In the old days... I'm starting to sound like an old timer now. My old hard core AA sponsor used to say to me.. Son... all you have to do to become an old timer is Don't drink and don't die. I never thought that I would become an old timer at 42. Sad that with 22 years of sobriety I would feel like an old timer saying my sponsor said bla bla bla.. and In the old days.. we used to do so and so BUT in the old days we would go to that convention. Hundreds of us from Orange County would pack our bags and head on up to the CALA convention.
While I was there I was looking through the archive case.. again another sign that I'm getting dusty, and seeing the t-shirts on display in a case which i had owned.
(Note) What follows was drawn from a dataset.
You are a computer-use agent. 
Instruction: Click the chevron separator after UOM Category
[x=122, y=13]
It was at first shocking to think that events which I had been to and silly t-shirts that I owned were being treated like something discovered in an Egyptian pyramid.. but that is for a different article. My point is I was astonished that there was a lack of support from Orange County to support the convention.
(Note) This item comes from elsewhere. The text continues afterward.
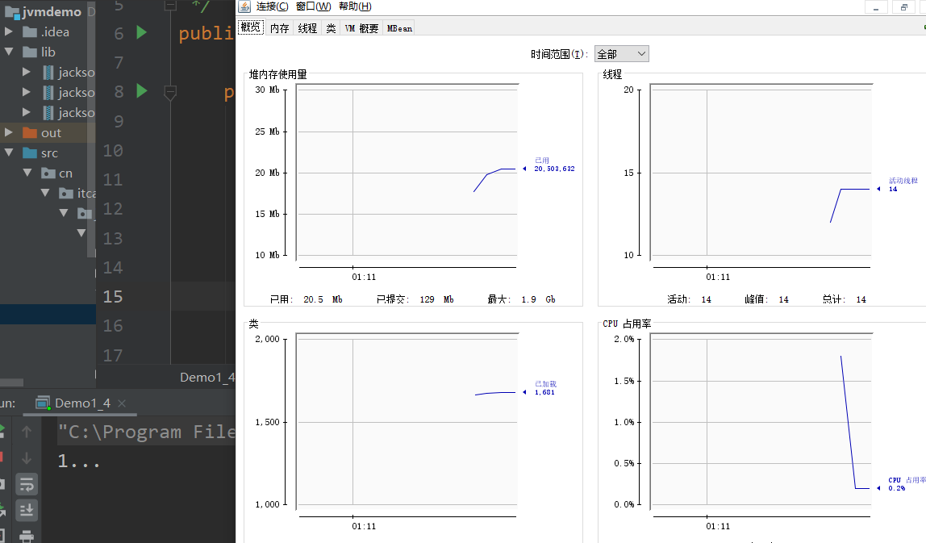Switch to the 内存 tab in JConsole
The image size is (926, 543).
click(x=279, y=27)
Then I remembered back one week to my regular Friday night meeting that I attend. We are the oldest Friday meeting in Orange County. We have been getting together for over 20 years. I will be honest we have gotten to the point after all that time where we are now bickering over how bad that our meeting is. Why no newcomers are coming and it seems like the meeting is about to split in half. I have had discussions with people recently that some hope that half of the group will go find a new place to have their own dam meeting so that the rest of us can just be in peace. How is that unity for you?
I mean 20 years of sitting and staring at the same people, saying the same old thing every week can get really boring. Especially when they are crazy people like us. Over 20 years many of us have married each other, divorced, remarried each other and still we sit in the same room. Some of us have had kids and now the kids are sitting in the rooms. Some of us have started businesses with each other and the business have failed. Some of us have been coming in and going out for 20 years and dealing with all of the pain and suffering that goes with that.
I for one have actually ramped back my meeting attendance and choose to work one on one with people because when I go to meetings I get so upset at the petty arguing and bickering that goes on. I have my few meetings that I attend on a regular basis and my other 5 nights a week are spent in regular one on one book study meetings with my new sponsees. I tell them that this is what is important. I show them that this is how I was taught. I apologize for the actions of other members of the program and I tell them that it is their duty to carry the message.
It may be time to return and help rebuild the unity.
I just don't know how.
I'm sure HP will show the way... if he keeps letting me open my eyes tomorrow.
Thank you CALA for showing me what a thriving unity filled program is like. If anyone would like to see it, feel it head up there or at least go to next years convention. You will not be disappointed.